Business

Amazon Backtracks on Gag Rule for Layoffs

With pressure building from union organizers and with a potential public relations blunder at hand, Amazon.com told laid-off hourly employees Thursday that they would not have to pledge to keep quiet about the company in order to receive a better severance deal.

The change of policy was announced to workers in an e-mail Thursday.

The non-disparagement clause is in a 15-page agreement that 1,300 laid-off Amazon employees were asked to sign in order to qualify for an augmented severance package that includes extra pay and a US$500 bonus.

“We’d have been very unlikely to enforce this provision anyway, so it doesn’t make sense to ask you to sign it,” Amazon vice president Bill Price said in the e-mail.

Amazon spokeswoman Patty Smith told the E-Commerce Times the decision came after employees raised questions, and was not due to efforts by the Washington Alliance of Technical Workers, known as WashTech, to use the clause as leverage in its long-standing bid to organize customer service workers at the Seattle, Washington e-tailer.

“Our employees were raising concerns directly to us,” Smith said. “We listened and we acted accordingly.”

Hourly Workers Exempt

Hourly employees have been told they can cross out the non-disparagement clause in the agreement, which includes non-competition and confidentiality pledges. However, corporate staff still must sign the agreement in order to get a better severance deal.

The layoffs at Amazon, announced as the company warned that sales would slow but that profitability is now within sight, have become a flashpoint for union activists.

WashTech earlier called for a formal investigation into why the cuts were aimed at the customer service department, where 400 workers have been the focus of a union drive, called Day2, for nearly three years.

Focus on Profits

The e-tail giant is in the midst of a massive restructuring of its business as it looks to reach profitability by the end of the year.

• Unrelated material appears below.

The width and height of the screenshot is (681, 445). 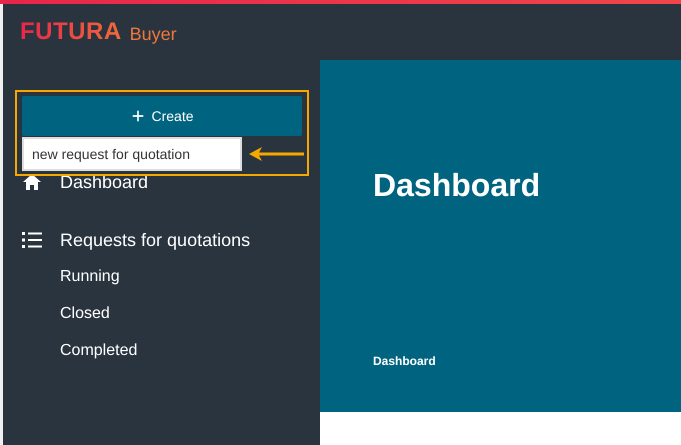 I want to click on arrow-icon, so click(x=277, y=154).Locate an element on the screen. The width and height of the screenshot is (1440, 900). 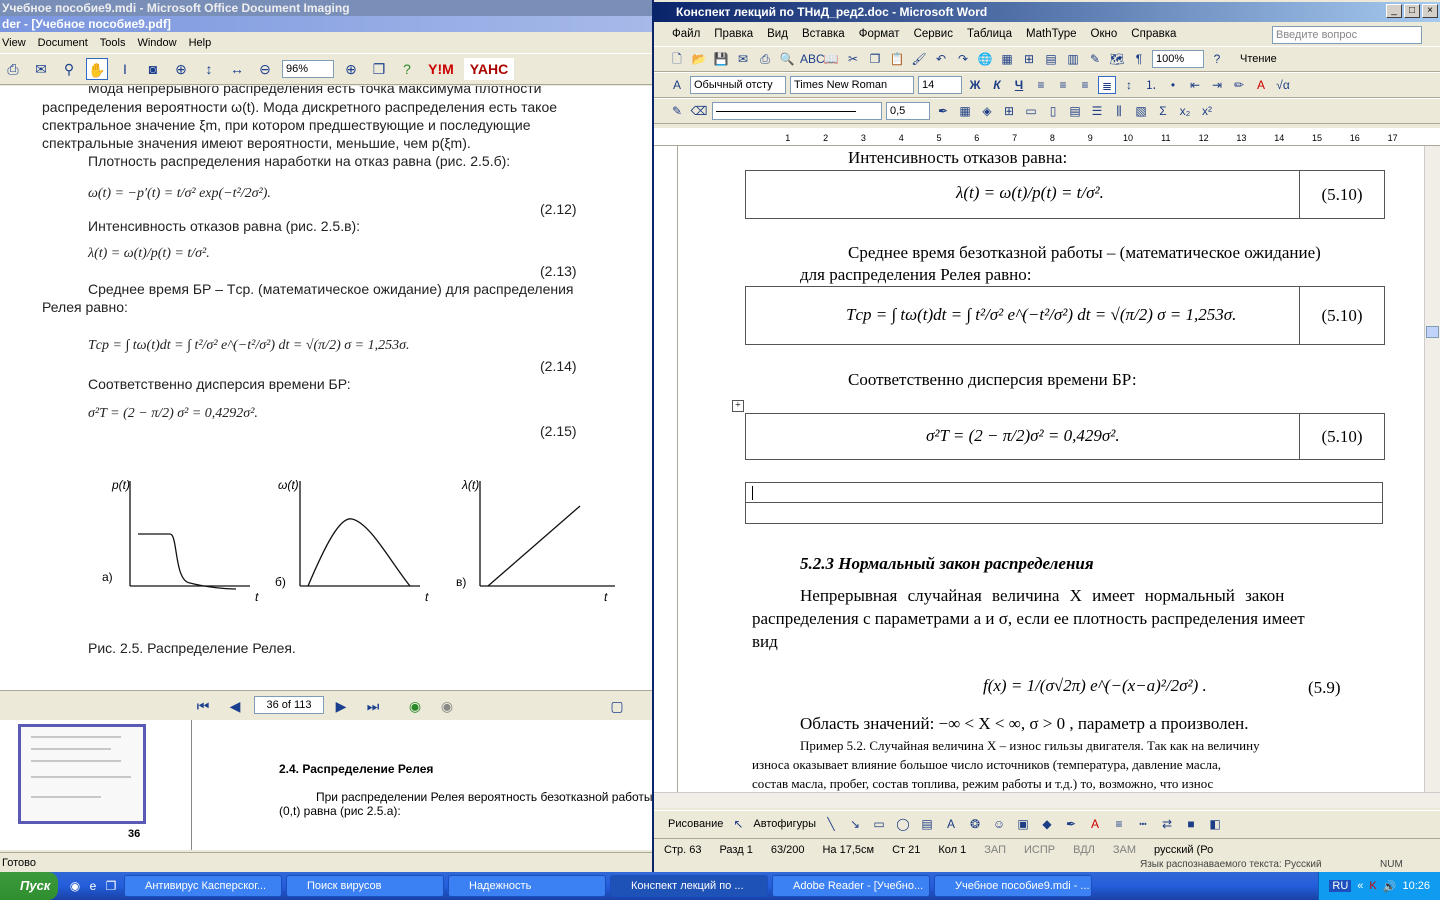
forward-icon: ◉ is located at coordinates (447, 706).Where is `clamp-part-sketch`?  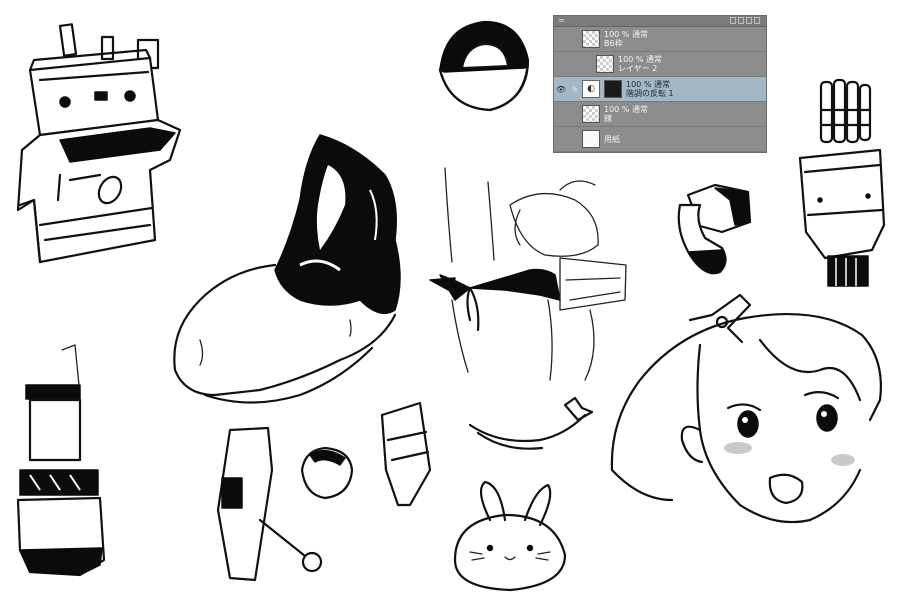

In addition to the layoffs, Amazon chief executive officer Jeff Bezos has reportedly sent an internal, company-wide e-mail to employees describing a strategy to stop selling products that are not profitable, according to published reports.

Bezo also told employees that the company is going to work on boosting its core book business, reports said.

Unions Gain Momentum

Meanwhile, union organizing activity is heating on other fronts within the dot-com world, with some efforts apparently getting a boost from the frenzied pace of layoffs in recent months.

A San Francisco, California union has now dropped both of its unfair labor practices complaints against Etown.com and its parent, Collaborative Media, Inc. A vote on whether to establish a union at the company will now proceed. The vote had been delayed by charges that Etown had acted unfairly in suggesting that unionizing the shop would harm its business and possibly force the company to shut down.

Other unions are making charges that Webvan Group is frustrating their attempts to organize workers.

The Teamsters and the United Food and Commercial Workers filed a National Labor Relations Board grievance this week, charging that Webvan illegally restricts organizing activities. At issue are personnel policies prohibiting employees from wearing pro-union buttons and restricting their ability to communicate and hold union meetings.